South Africa election ends 30 years of ANC dominance

Wednesday 05th June 2024 08:01 EDT

Johannesburg: South Africans angry at joblessness, inequality and power shortages have slashed support for the African National Congress (ANC) to 40% in last week’s election, ending three decades of dominance by the party that freed the country from apartheid.
A dramatically weakened mandate for the legacy party of Nelson Mandela, down from the 57.5% it got in the previous 2019 parliamentary election, means the ANC must share power with a rival in order to keep it in power- an unprecedented prospect. “We can talk to everybody and anybody,” Gwede Mantashe, the ANC chair and current mines and energy minister, told reporters in comments carried by the South African Broadcasting Corporation (SABC), dodging a question about who the party was discussing a possible coalition deal with.

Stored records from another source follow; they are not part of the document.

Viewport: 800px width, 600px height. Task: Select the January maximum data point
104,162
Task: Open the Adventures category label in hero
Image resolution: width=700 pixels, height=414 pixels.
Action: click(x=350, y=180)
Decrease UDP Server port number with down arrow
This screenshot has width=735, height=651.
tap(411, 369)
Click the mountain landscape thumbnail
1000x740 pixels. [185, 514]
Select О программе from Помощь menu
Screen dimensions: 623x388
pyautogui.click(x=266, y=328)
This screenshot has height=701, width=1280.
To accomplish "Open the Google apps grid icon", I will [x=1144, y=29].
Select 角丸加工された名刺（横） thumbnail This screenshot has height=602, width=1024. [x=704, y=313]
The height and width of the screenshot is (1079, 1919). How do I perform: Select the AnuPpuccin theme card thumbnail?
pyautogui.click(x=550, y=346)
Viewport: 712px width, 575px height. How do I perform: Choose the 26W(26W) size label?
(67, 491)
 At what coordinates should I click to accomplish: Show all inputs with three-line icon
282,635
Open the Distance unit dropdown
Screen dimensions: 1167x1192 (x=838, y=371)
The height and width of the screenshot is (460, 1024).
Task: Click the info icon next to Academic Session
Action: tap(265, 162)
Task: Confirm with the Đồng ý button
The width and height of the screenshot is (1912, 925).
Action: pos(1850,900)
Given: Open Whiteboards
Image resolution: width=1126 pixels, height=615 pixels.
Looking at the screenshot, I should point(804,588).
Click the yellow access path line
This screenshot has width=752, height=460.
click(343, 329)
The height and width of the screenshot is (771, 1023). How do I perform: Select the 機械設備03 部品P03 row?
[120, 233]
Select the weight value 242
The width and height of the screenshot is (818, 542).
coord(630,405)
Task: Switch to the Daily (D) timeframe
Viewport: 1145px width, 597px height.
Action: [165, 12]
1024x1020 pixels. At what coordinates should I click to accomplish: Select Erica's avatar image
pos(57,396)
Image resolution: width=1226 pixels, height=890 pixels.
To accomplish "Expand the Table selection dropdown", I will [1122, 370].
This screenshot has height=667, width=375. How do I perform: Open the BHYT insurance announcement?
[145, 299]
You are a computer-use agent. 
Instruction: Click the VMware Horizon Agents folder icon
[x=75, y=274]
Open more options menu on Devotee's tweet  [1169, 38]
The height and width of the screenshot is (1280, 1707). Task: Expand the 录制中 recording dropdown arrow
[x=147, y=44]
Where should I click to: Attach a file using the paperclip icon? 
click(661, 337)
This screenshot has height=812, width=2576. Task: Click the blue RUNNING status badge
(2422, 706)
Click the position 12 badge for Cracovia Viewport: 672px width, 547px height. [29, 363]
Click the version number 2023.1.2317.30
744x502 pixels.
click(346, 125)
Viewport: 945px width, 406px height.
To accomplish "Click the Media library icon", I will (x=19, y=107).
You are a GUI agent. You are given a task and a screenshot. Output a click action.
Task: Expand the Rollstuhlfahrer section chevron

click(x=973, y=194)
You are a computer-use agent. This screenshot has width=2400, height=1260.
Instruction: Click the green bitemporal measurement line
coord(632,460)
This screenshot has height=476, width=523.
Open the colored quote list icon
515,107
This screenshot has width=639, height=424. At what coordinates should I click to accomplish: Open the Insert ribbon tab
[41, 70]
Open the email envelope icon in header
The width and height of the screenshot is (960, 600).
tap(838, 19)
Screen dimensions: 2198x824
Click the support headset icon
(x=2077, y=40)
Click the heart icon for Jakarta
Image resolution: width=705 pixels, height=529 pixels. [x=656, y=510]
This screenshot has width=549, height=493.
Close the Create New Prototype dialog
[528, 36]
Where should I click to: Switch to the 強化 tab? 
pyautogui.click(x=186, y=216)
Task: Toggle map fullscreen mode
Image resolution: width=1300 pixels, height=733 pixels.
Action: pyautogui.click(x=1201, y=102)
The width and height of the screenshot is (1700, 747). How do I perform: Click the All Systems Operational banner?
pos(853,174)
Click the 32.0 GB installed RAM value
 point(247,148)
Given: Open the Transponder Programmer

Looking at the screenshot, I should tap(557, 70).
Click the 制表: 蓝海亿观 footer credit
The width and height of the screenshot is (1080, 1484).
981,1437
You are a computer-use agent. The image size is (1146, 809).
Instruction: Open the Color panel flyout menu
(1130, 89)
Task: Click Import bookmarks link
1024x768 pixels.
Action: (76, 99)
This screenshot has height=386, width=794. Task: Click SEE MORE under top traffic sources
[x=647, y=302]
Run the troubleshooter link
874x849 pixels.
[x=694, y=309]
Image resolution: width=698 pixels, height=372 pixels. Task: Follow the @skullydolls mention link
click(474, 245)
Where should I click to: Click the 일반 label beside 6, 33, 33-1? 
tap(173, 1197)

According to the electoral commission, ANC won 159 out of 400 seats in the election. In the previous election in 2019, the party had won 230 seats.
ANC's main challenger, the pro-business, white-led Democratic Alliance, came second with 87 seats. A new party, uMkhonto we Sizwe (MK) - "spear of the nation" in the Zulu language, backed by former president Jacob Zuma, won 58 seats, while the radical left Economic Freedom Fighters, came fourth with 39 seats.